--- SOURCE DATA ---
*** Begin section ***

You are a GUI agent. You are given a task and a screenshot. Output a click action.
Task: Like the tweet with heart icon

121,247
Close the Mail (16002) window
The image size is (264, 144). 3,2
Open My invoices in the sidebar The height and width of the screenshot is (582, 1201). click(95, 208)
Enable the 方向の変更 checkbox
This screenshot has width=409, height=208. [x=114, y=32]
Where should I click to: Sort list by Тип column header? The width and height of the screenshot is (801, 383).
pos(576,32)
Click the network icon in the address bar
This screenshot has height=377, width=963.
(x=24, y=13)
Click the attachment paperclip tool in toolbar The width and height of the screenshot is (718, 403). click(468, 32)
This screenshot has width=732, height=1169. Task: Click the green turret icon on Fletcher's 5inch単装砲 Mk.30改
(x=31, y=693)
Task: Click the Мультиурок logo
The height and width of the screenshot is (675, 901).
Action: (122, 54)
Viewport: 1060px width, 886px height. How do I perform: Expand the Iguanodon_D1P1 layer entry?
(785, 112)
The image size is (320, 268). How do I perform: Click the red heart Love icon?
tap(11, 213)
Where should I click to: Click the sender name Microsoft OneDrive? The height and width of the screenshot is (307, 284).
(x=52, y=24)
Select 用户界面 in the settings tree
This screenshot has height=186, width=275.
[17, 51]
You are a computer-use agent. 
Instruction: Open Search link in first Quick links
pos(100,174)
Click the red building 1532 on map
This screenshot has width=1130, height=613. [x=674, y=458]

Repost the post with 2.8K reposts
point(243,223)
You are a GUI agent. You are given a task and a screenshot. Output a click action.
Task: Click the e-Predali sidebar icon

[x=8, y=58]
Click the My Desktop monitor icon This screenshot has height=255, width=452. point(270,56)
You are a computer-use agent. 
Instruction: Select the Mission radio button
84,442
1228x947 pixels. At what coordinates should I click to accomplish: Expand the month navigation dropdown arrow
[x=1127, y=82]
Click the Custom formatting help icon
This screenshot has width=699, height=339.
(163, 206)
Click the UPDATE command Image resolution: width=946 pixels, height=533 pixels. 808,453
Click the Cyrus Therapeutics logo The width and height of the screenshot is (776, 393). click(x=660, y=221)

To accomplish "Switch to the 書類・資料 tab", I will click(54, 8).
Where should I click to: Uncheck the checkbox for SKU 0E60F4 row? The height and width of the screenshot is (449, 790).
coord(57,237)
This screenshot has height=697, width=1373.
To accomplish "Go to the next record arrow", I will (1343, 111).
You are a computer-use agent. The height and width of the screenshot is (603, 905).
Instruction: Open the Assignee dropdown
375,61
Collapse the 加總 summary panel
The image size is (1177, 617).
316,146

*** End section ***

--- WORK TASK ---
From the entries above, return exactly the line containing "Task: Like the tweet with heart icon", the line containing "Click the attachment", and all lines between, and nothing else.

--- TASK RESPONSE ---
Task: Like the tweet with heart icon

121,247
Close the Mail (16002) window
The image size is (264, 144). 3,2
Open My invoices in the sidebar The height and width of the screenshot is (582, 1201). click(95, 208)
Enable the 方向の変更 checkbox
This screenshot has width=409, height=208. [x=114, y=32]
Where should I click to: Sort list by Тип column header? The width and height of the screenshot is (801, 383).
pos(576,32)
Click the network icon in the address bar
This screenshot has height=377, width=963.
(x=24, y=13)
Click the attachment paperclip tool in toolbar The width and height of the screenshot is (718, 403). click(468, 32)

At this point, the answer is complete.